■ What to produce
Please retype, character for character, the portion of the entries below that runs from the line containing "You are a computer-use" to the last line.

**** Data to process

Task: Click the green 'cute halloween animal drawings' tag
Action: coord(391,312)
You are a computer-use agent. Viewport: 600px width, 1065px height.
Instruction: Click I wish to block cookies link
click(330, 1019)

********

■ Result below
You are a computer-use agent. Viewport: 600px width, 1065px height.
Instruction: Click I wish to block cookies link
click(330, 1019)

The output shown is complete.